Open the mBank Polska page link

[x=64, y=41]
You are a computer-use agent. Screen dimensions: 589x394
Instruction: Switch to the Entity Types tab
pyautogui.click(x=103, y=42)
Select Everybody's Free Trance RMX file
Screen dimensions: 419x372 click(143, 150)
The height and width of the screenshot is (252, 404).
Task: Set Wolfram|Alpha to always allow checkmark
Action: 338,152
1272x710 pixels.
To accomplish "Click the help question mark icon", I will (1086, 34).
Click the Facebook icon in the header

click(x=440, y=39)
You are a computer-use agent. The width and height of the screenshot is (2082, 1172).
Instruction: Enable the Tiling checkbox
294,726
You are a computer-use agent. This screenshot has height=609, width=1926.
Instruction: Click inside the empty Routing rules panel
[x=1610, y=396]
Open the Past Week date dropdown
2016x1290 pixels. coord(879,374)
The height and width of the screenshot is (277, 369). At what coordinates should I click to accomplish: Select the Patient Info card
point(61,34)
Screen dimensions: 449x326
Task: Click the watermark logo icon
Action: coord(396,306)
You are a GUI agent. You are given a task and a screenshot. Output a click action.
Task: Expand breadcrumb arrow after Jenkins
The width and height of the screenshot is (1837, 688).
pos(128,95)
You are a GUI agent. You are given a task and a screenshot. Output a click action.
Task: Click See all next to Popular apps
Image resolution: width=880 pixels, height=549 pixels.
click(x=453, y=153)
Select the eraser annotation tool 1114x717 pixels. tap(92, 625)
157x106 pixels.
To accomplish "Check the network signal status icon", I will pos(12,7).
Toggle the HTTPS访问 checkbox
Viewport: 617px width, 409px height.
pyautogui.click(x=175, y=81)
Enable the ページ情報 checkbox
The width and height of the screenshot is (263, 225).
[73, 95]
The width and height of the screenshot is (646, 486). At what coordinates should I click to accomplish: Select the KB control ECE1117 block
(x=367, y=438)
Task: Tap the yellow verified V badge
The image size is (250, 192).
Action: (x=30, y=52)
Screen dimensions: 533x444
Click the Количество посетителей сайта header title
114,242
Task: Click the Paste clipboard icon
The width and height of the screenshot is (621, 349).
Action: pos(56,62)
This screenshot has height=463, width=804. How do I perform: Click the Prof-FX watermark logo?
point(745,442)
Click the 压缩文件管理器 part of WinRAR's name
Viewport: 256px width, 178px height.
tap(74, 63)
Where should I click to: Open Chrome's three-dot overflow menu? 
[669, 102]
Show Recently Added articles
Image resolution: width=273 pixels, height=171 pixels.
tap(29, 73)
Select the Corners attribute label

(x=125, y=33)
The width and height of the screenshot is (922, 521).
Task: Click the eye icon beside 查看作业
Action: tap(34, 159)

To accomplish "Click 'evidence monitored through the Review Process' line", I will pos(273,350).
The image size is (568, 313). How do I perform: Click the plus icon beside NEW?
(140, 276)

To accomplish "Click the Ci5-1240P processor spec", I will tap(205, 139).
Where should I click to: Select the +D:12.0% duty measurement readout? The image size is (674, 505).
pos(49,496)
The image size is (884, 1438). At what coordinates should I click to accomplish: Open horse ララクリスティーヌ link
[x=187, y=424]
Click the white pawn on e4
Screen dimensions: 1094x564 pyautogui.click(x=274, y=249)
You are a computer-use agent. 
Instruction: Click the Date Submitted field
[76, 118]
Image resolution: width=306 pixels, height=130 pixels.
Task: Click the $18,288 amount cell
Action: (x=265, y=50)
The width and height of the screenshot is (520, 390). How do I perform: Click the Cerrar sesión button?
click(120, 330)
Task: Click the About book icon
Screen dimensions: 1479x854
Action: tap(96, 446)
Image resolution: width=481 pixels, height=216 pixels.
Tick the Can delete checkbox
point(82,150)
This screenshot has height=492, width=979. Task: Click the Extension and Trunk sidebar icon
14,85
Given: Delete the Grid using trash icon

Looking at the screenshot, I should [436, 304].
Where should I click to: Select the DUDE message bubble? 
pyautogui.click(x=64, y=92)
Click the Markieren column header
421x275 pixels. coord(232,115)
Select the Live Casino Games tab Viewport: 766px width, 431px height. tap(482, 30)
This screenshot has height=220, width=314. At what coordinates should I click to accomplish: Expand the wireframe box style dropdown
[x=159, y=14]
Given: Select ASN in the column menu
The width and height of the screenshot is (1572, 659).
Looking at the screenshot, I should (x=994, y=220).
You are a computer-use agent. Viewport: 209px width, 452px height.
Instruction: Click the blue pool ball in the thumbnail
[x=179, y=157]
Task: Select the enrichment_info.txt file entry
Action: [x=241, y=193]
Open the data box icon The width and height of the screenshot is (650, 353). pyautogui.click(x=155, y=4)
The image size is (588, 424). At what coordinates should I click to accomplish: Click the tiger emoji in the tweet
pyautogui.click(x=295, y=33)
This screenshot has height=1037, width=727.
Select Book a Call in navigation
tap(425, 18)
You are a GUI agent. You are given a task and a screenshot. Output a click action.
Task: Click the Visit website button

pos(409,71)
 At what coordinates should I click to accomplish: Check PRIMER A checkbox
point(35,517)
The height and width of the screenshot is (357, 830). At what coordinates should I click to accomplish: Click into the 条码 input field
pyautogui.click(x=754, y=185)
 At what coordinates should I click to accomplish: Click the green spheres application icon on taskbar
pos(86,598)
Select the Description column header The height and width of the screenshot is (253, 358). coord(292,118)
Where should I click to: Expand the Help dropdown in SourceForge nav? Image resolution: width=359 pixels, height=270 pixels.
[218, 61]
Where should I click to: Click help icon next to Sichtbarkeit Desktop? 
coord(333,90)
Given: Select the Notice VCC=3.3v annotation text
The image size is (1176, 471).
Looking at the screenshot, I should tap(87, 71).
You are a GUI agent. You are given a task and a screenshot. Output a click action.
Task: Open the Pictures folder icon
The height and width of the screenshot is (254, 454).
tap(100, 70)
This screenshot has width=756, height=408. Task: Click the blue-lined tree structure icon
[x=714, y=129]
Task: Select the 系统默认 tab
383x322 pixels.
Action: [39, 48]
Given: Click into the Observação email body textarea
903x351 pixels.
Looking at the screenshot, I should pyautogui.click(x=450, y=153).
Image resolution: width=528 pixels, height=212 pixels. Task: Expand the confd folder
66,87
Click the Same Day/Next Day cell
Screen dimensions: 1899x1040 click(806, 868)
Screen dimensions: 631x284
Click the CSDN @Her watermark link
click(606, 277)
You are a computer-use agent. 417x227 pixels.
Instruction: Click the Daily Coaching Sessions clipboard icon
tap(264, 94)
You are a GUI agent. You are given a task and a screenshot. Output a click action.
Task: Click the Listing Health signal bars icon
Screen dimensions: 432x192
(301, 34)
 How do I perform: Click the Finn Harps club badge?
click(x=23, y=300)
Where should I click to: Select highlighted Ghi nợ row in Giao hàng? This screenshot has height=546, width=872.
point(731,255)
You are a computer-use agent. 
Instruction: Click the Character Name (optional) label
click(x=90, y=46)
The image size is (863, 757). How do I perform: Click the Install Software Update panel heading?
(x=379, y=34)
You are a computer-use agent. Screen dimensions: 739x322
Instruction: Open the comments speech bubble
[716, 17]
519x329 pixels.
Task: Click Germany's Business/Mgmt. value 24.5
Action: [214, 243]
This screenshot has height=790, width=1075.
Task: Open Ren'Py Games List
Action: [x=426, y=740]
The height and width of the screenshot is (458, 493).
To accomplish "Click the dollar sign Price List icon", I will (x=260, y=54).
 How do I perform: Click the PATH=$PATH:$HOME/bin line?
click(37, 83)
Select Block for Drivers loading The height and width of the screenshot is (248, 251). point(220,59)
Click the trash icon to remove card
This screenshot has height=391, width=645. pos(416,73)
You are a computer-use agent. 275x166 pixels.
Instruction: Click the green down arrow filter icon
---+---
_About this exercise_:
The answer must be an exact transcription of every record above.

_Exercise output_:
Open the mBank Polska page link

[x=64, y=41]
You are a computer-use agent. Screen dimensions: 589x394
Instruction: Switch to the Entity Types tab
pyautogui.click(x=103, y=42)
Select Everybody's Free Trance RMX file
Screen dimensions: 419x372 click(143, 150)
The height and width of the screenshot is (252, 404).
Task: Set Wolfram|Alpha to always allow checkmark
Action: 338,152
1272x710 pixels.
To accomplish "Click the help question mark icon", I will (1086, 34).
Click the Facebook icon in the header

click(x=440, y=39)
You are a computer-use agent. The width and height of the screenshot is (2082, 1172).
Instruction: Enable the Tiling checkbox
294,726
You are a computer-use agent. This screenshot has height=609, width=1926.
Instruction: Click inside the empty Routing rules panel
[x=1610, y=396]
Open the Past Week date dropdown
2016x1290 pixels. coord(879,374)
The height and width of the screenshot is (277, 369). At what coordinates should I click to accomplish: Select the Patient Info card
point(61,34)
Screen dimensions: 449x326
Task: Click the watermark logo icon
Action: coord(396,306)
You are a GUI agent. You are given a task and a screenshot. Output a click action.
Task: Expand breadcrumb arrow after Jenkins
The width and height of the screenshot is (1837, 688).
pos(128,95)
You are a GUI agent. You are given a task and a screenshot. Output a click action.
Task: Click See all next to Popular apps
Image resolution: width=880 pixels, height=549 pixels.
click(x=453, y=153)
Select the eraser annotation tool 1114x717 pixels. tap(92, 625)
157x106 pixels.
To accomplish "Check the network signal status icon", I will pos(12,7).
Toggle the HTTPS访问 checkbox
Viewport: 617px width, 409px height.
pyautogui.click(x=175, y=81)
Enable the ページ情報 checkbox
The width and height of the screenshot is (263, 225).
[73, 95]
The width and height of the screenshot is (646, 486). At what coordinates should I click to accomplish: Select the KB control ECE1117 block
(x=367, y=438)
Task: Tap the yellow verified V badge
The image size is (250, 192).
Action: (x=30, y=52)
Screen dimensions: 533x444
Click the Количество посетителей сайта header title
114,242
Task: Click the Paste clipboard icon
The width and height of the screenshot is (621, 349).
Action: pos(56,62)
This screenshot has height=463, width=804. How do I perform: Click the Prof-FX watermark logo?
point(745,442)
Click the 压缩文件管理器 part of WinRAR's name
Viewport: 256px width, 178px height.
tap(74, 63)
Where should I click to: Open Chrome's three-dot overflow menu? 
[669, 102]
Show Recently Added articles
Image resolution: width=273 pixels, height=171 pixels.
tap(29, 73)
Select the Corners attribute label

(x=125, y=33)
The width and height of the screenshot is (922, 521).
Task: Click the eye icon beside 查看作业
Action: tap(34, 159)

To accomplish "Click 'evidence monitored through the Review Process' line", I will pos(273,350).
The image size is (568, 313). How do I perform: Click the plus icon beside NEW?
(140, 276)

To accomplish "Click the Ci5-1240P processor spec", I will tap(205, 139).
Where should I click to: Select the +D:12.0% duty measurement readout? The image size is (674, 505).
pos(49,496)
The image size is (884, 1438). At what coordinates should I click to accomplish: Open horse ララクリスティーヌ link
[x=187, y=424]
Click the white pawn on e4
Screen dimensions: 1094x564 pyautogui.click(x=274, y=249)
You are a computer-use agent. 
Instruction: Click the Date Submitted field
[76, 118]
Image resolution: width=306 pixels, height=130 pixels.
Task: Click the $18,288 amount cell
Action: (x=265, y=50)
The width and height of the screenshot is (520, 390). How do I perform: Click the Cerrar sesión button?
click(120, 330)
Task: Click the About book icon
Screen dimensions: 1479x854
Action: tap(96, 446)
Image resolution: width=481 pixels, height=216 pixels.
Tick the Can delete checkbox
point(82,150)
This screenshot has height=492, width=979. Task: Click the Extension and Trunk sidebar icon
14,85
Given: Delete the Grid using trash icon

Looking at the screenshot, I should [436, 304].
Where should I click to: Select the DUDE message bubble? 
pyautogui.click(x=64, y=92)
Click the Markieren column header
421x275 pixels. coord(232,115)
Select the Live Casino Games tab Viewport: 766px width, 431px height. tap(482, 30)
This screenshot has height=220, width=314. At what coordinates should I click to accomplish: Expand the wireframe box style dropdown
[x=159, y=14]
Given: Select ASN in the column menu
The width and height of the screenshot is (1572, 659).
Looking at the screenshot, I should (x=994, y=220).
You are a computer-use agent. Viewport: 209px width, 452px height.
Instruction: Click the blue pool ball in the thumbnail
[x=179, y=157]
Task: Select the enrichment_info.txt file entry
Action: [x=241, y=193]
Open the data box icon The width and height of the screenshot is (650, 353). pyautogui.click(x=155, y=4)
The image size is (588, 424). At what coordinates should I click to accomplish: Click the tiger emoji in the tweet
pyautogui.click(x=295, y=33)
This screenshot has height=1037, width=727.
Select Book a Call in navigation
tap(425, 18)
You are a GUI agent. You are given a task and a screenshot. Output a click action.
Task: Click the Visit website button

pos(409,71)
 At what coordinates should I click to accomplish: Check PRIMER A checkbox
point(35,517)
The height and width of the screenshot is (357, 830). At what coordinates should I click to accomplish: Click into the 条码 input field
pyautogui.click(x=754, y=185)
 At what coordinates should I click to accomplish: Click the green spheres application icon on taskbar
pos(86,598)
Select the Description column header The height and width of the screenshot is (253, 358). coord(292,118)
Where should I click to: Expand the Help dropdown in SourceForge nav? Image resolution: width=359 pixels, height=270 pixels.
[218, 61]
Where should I click to: Click help icon next to Sichtbarkeit Desktop? 
coord(333,90)
Given: Select the Notice VCC=3.3v annotation text
The image size is (1176, 471).
Looking at the screenshot, I should tap(87, 71).
You are a GUI agent. You are given a task and a screenshot. Output a click action.
Task: Open the Pictures folder icon
The height and width of the screenshot is (254, 454).
tap(100, 70)
This screenshot has width=756, height=408. Task: Click the blue-lined tree structure icon
[x=714, y=129]
Task: Select the 系统默认 tab
383x322 pixels.
Action: [39, 48]
Given: Click into the Observação email body textarea
903x351 pixels.
Looking at the screenshot, I should pyautogui.click(x=450, y=153).
Image resolution: width=528 pixels, height=212 pixels. Task: Expand the confd folder
66,87
Click the Same Day/Next Day cell
Screen dimensions: 1899x1040 click(806, 868)
Screen dimensions: 631x284
Click the CSDN @Her watermark link
click(606, 277)
You are a computer-use agent. 417x227 pixels.
Instruction: Click the Daily Coaching Sessions clipboard icon
tap(264, 94)
You are a GUI agent. You are given a task and a screenshot. Output a click action.
Task: Click the Listing Health signal bars icon
Screen dimensions: 432x192
(301, 34)
 How do I perform: Click the Finn Harps club badge?
click(x=23, y=300)
Where should I click to: Select highlighted Ghi nợ row in Giao hàng? This screenshot has height=546, width=872.
point(731,255)
You are a computer-use agent. 
Instruction: Click the Character Name (optional) label
click(x=90, y=46)
The image size is (863, 757). How do I perform: Click the Install Software Update panel heading?
(x=379, y=34)
You are a computer-use agent. Screen dimensions: 739x322
Instruction: Open the comments speech bubble
[716, 17]
519x329 pixels.
Task: Click Germany's Business/Mgmt. value 24.5
Action: [214, 243]
This screenshot has height=790, width=1075.
Task: Open Ren'Py Games List
Action: [x=426, y=740]
The height and width of the screenshot is (458, 493).
To accomplish "Click the dollar sign Price List icon", I will (x=260, y=54).
 How do I perform: Click the PATH=$PATH:$HOME/bin line?
click(37, 83)
Select Block for Drivers loading The height and width of the screenshot is (248, 251). point(220,59)
Click the trash icon to remove card
This screenshot has height=391, width=645. pos(416,73)
You are a computer-use agent. 275x166 pixels.
Instruction: Click the green down arrow filter icon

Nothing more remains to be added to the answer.